LISTA DE TAREFAS —
**A.** De acordo com o texto da página, a que ordem pertence Gilvander Luís Moreira?
**B.** Com base no texto da página, explique, por favor, em quais candidatos Jesus de Nazaré não votaria e o que os caracteriza.

TEXTO DA PÁGINA —
● ● ● ● ● ● ●

03 Outubro 2018
"Enfim, Jesus de Nazaré não votaria em candidatos que usam em vão o nome do Deus da Vida e nem em candidatos que representam os interesses do capital", escreve Gilvander Luís Moreira, Frei e padre da Ordem dos carmelitas.
Frei Gilvander é mestre em Exegese Bíblica pelo Pontifício Instituto Bíblica, de Roma; é professor de Teologia Bíblica; assessor da Comissão Pastoral da Terra – CPT -, assessor do Centro Ecumênico de Estudos Bíblicos – CEBI -, assessor do Serviço de Animação Bíblica - SAB - e da Via Campesina em Minas Gerais.
“Eta, espinheira danada
Que o pobre atravessa pra sobreviver
Vive com a carga nas costas
E as dores que sente não pode dizer...” (Música Espinheira, de Duduca e Dalvan).

● ● ● ● ● ● ●

LINHAS DE DADOS —
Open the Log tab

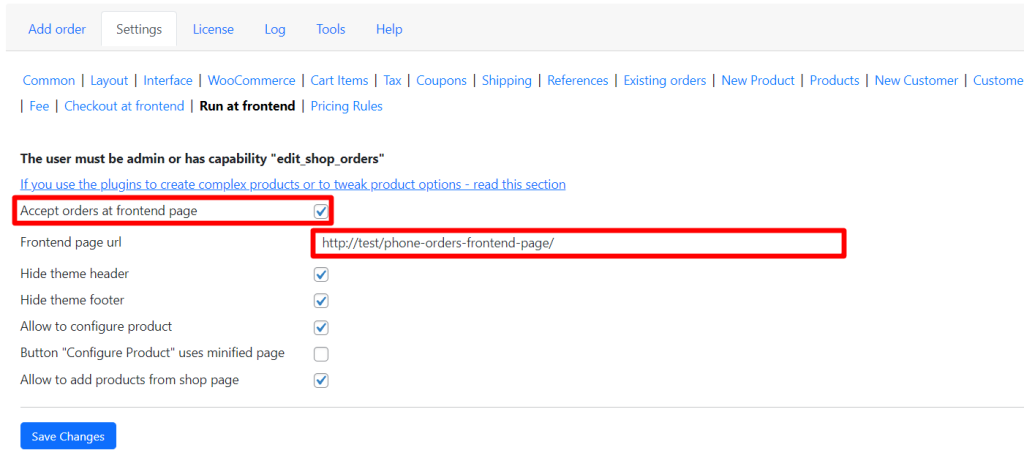[275, 29]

● ● ● ● ● ● ●

RESPOSTAS POR TAREFA —
**A.** À Ordem dos carmelitas.

**B.** Segundo a citação de Gilvander Luís Moreira, Jesus de Nazaré não votaria em dois tipos de candidatos: os que usam em vão o nome do Deus da Vida e os que representam os interesses do capital.